Saugerties Police Chief Joseph Sinagra had his doubts, but even as the last of the department’s police officers received their body cameras in late January, Sinagra was extolling the controversial equipment. Already, he said, the body cams have begun to prove their usefulness.
And even though other police department unions have been slow to endorse use of body cameras, Lieutenant Ken Swart, president of the Saugerties Police Benevolent Association, has also endorsed their use. He, like Sinagra, said the cameras “will show how professional we are.”
While both men said they had “concerns” about aspects of their use, those concerns were far outweighed by their potential benefits.
Both men pointed to an incident earlier in January that illustrated the body cam’s usefulness.
The incident involved a man who’d been arrested and sent to Ulster County Jail from town court following a domestic dispute. Sinagra said the man intentionally struck his head against a doorframe and threw himself to the floor while being led out the courtroom door by two police officers. While being treated for his injuries, Sinagra said the man subsequently “insinuated” that he’d been assaulted by the officers.
But the insinuation couldn’t withstand the scrutiny made possible by the two officers’ body cams.
Sinagra said every call that involves a criminal investigation will be recorded, with evidence being held for a minimum of seven years. Evidence involving homicides and other serious felonies will be held indefinitely, he said.
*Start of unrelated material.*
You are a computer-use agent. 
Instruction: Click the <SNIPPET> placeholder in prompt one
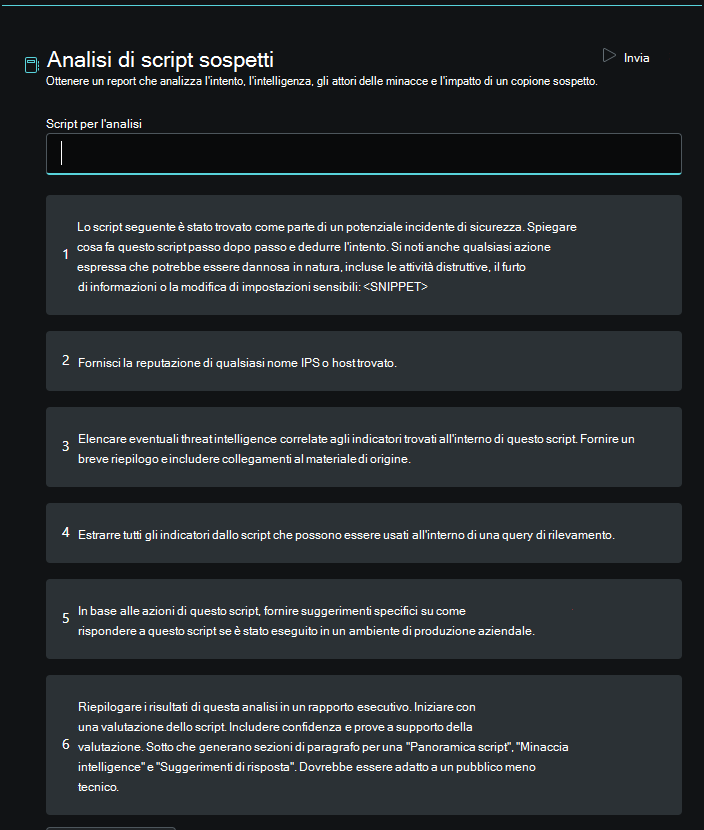click(x=395, y=287)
The department’s new server is more than adequate to the task storing that much information, he said.
In routine responses, officers will need to use their discretion in turning the cameras on.
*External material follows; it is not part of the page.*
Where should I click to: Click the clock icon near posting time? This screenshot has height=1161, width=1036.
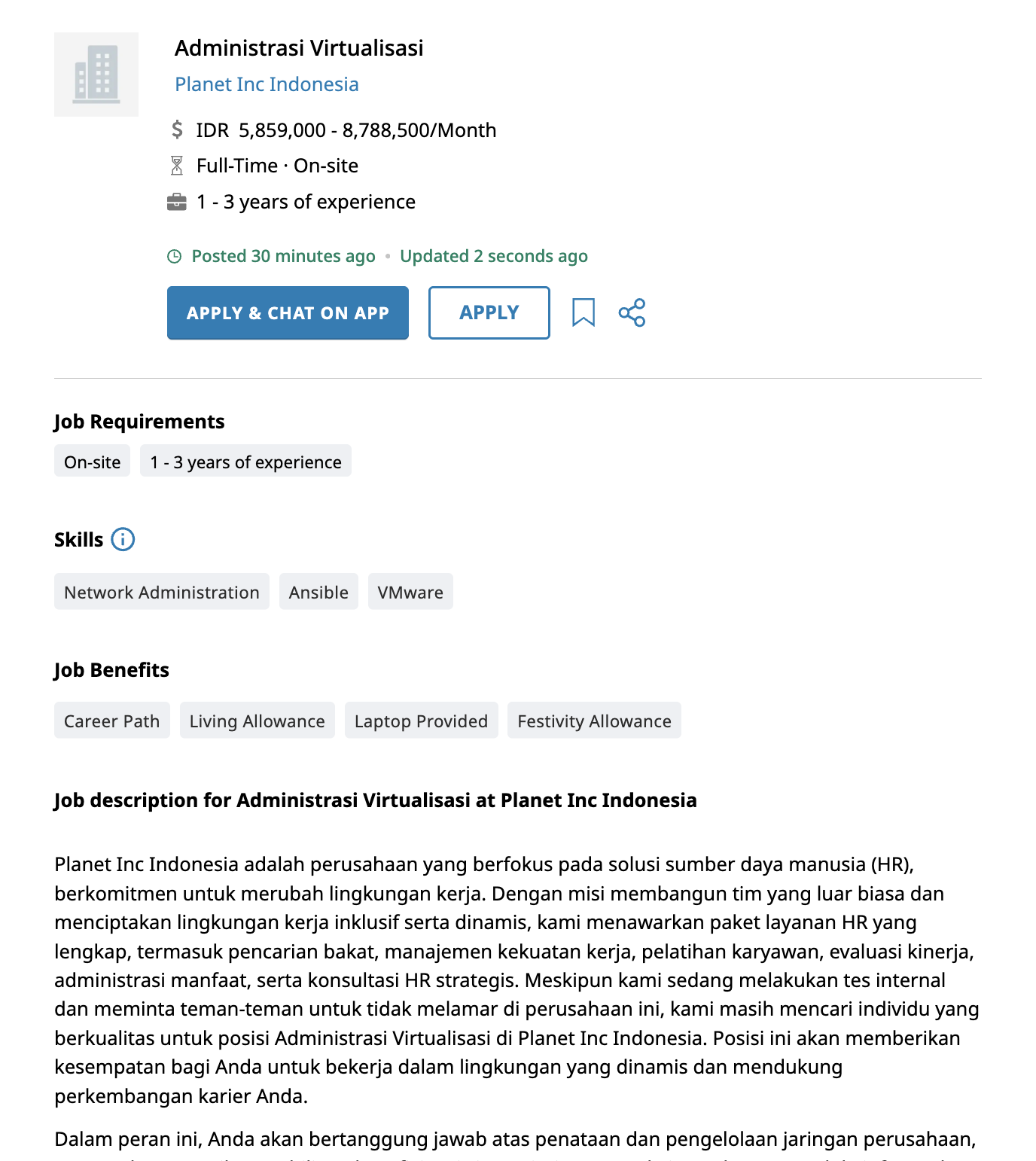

“Let’s say we get a call about a mailbox bashing, where there’s not a criminal investigation involved, that won’t be recorded.”
On the other hand, an investigation into a possible domestic abuse could prove to be invaluable in what is considered by police to have the most potential for danger.
Sinagra said his main concern about their use had to do with whether juries will understand what cameras can and can’t do in the event of a shooting or other serious crime — such as providing a single point of view in situations that can call for split-second decision-making by police.
He said his own experience on a grand jury demonstrated to him how jurors don’t always understand the “spirit of the law.”
“I know we have some good ADA’s who will educate jurors,” he said.
Swart echoed Sinagra’s concern, saying “It’s a tool, it’s a camera with a single point of view.” He used the example of the man who faked his injuries to illustrate his point. “One of those cameras never caught what the other one did,” he said.
But overall, Swart characterized the body cam as “a good investigative tool.”
In the meantime, Sinagra said he found a more mundane benefit of the body cams: paperwork reduction.
He said the department has received no bogus personnel complaints about police behavior since the body cams have been introduced. “They know that if they make something up afterward, and we have a camera’s record, they can be charged with filing a false complaint.”